Tuesday, November 4, 2008

Solar Power

We had a 1kw solar power system installed on our roof yesterday (3.11.08). For our latitude etc we have an excellent orientation with our roof at 26deg pitch and only 4deg off due north. And that's almost as technical as I'm likely to get. A government rebate brought it into financial reach and we thought that with the likelyhood of the price of energy going up by 30% or more in the next few years it would be a good idea. We sell electricity back to the power company so our overall bill will be reduced. Hopefully we will be able to add more solar panels eventually. It is cold, rainy and partly cloudy today but we are generating around 470 watts. My husband said that with daylight savings we should get an extra hour of sunlight and generate even more *lol*.

Here is the control box installed in our garage.

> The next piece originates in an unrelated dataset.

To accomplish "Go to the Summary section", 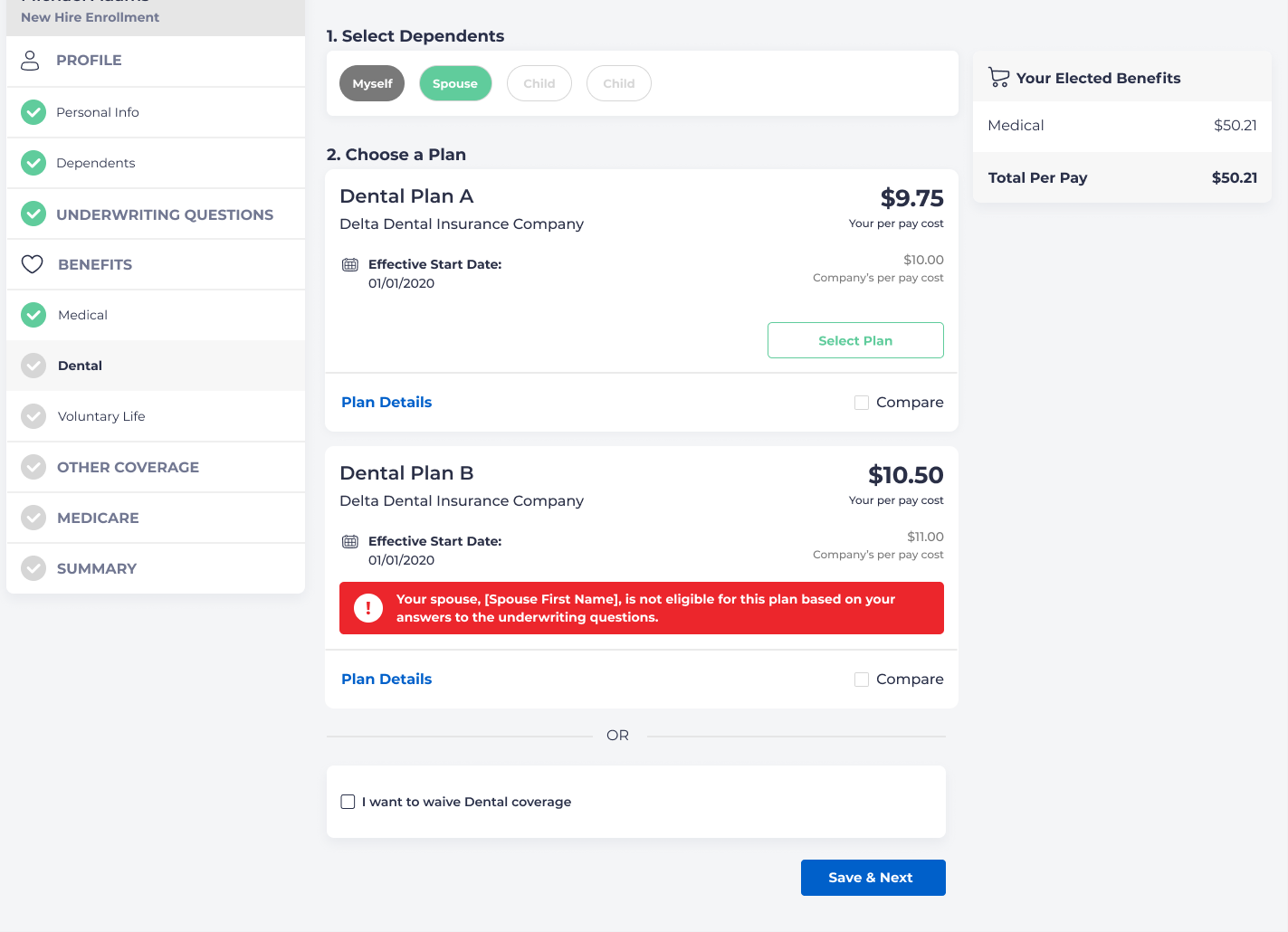I will click(x=97, y=568).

The reading on this day was better with the sun shining. Here is a close-up of the panels on the day of installation.
My husband Max is now going to add some technical details so he can direct people to my blog if they want information.
The system is a 1kw Grid Interactive Solar Power Generator. This means that it does not store energy in batteries but sends any power we are unable to use at the time into the Power Grid. As you can see from the photo there is an array of six solar panels on the roof. They are connected in series and can generate up to 225 volts at 5 amps DC. The voltage from the panels is fed into a Fronius Grid Interactive Inverter which converts the DC voltage into 240 volts AC and inserts it into the electrical switchboard where it is used by our appliances or lights and sends any extra power into the Western Power Electricity Grid. We get paid for the power we generate and send to the Grid as it is considered "Green Power" and we also have been issued with 21 RECs (Renewable Energy Certificates). The system we purchased is upgradable to a 2kw system by the simple addition of 6 more solar panels. The Grid Interactive Inverter is a Fronius I20 made in Austria and the solar panels are made by Nesl Solartech of China type DJM-170D. The system was supplied by Renewable Logic of Bayswater after we saw the special deal that was being offered when we attended the 2008 Perth Sun Fair at the University of Western Australia.
Shari (and Max)


Lurline's Place said...

Silly girls we are - we should have had a Sewing Day - lots of people seem to be at home! Nice to see you are saving energy!
Hugs - Lurline!

Anonymous said...

We have signed up to get the Solar too, but have to wait as the company is soooo busy.
Did they tell you how much off your own electricity use this will cover?